More on this later -- right now it's just backstory to what's really on my mind:
We'd been considering traveling together next time, whether that trip was for a third child or a first family (attempted) visit. Ds would be six, I'd be in the position healthwise (if we planned for it now) to travel, etc. Those were our two biggest concerns.

We are worried about how ds would travel, and how he would worry. This is the child who worried incessantly about death when he was three and decided at four that a good God wouldn't let people be hungry, and would make sure everyone had a home. We're not sure we can prepare him for what he would see and experience, and we certainly can't make sense of it. Dh, considered by many "unflappable," had a difficult time moving forward here knowing what's happening there. This can be a productive stress on an adult, but I really worry about what it would/will do to a sensitive child.

But now we're really worried about Miss I.'s reaction, too. We know she remembers some things, but couldn't possibly know what she was doing with those memories. We know she expects to be hungry again, can't tolerate being thirsty, worries that all large groups of children signify care center. She enjoys looking at the paintings of homes from her region, loves sharing her life book and pictures of the other children and nannies, wants to "talk" about ox carts, wants me to understand the problem with the wild African dogs at the zoo. But she doesn't want me to be any part of it.

I tried on one of the beautiful embroidered shirts dh brought back for me (he brought one for Miss I. as well and she's seen them here before.) As soon as I did, she screamed and sobbed, and tried frantically to rip the shirt off of me. She calmed down soon after I
took it off, but my heart broke for her.

An international adoptee and family friend (home at 4, now 18) says she, too, remembers wanting to be an "All-American girl." But -- and perhaps this is only because of her developmental stage -- Miss I. seemed most concerned that I would no longer be her All-American momma?

And on some level, she's keeping her emotional suitcases packed, as the analogy goes. What if we were to pack our real bags? Someday, an extended trip will be a wonderful thing for all of my children. But not as soon as we'd thought.
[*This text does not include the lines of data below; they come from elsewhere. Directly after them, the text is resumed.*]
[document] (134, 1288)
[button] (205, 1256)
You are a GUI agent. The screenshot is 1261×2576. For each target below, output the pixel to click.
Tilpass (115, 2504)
Tuesday, September 05, 2006

Harrowing Moment

I'm thinking through some pretty dense issues right now, and I'll post about them soon (the unwanted attention we receive from strange men; one more reason to never shop at walmart, as if you needed another; knowing that adult tra's are justifiably angry with us; knowing that when my kids are adults I'll have a lot more to answer for than most parents; Miss I's memories, and how we are learning about them without words; trying to balance thinking with being).

But in the meantime, one example of why I can't do any of that while Miss I is awake:
She's babbling on my lap, and I'm distracted for a moment. Then she's quiet, and I hear her cheeks suck in. I turn her around on my lap, look in her open mouth. A flash of silver in the back of her throat, quickly gone. With one hand, I thrust her forward, belly against my other fist, and a quarter drops to the floor. I cry, and ds hugs me: "She's okay, she's okay." She is okay -- she laughs. But I think she's trying to kill me.

Miss I, how I do love you, and how I fear for both of us.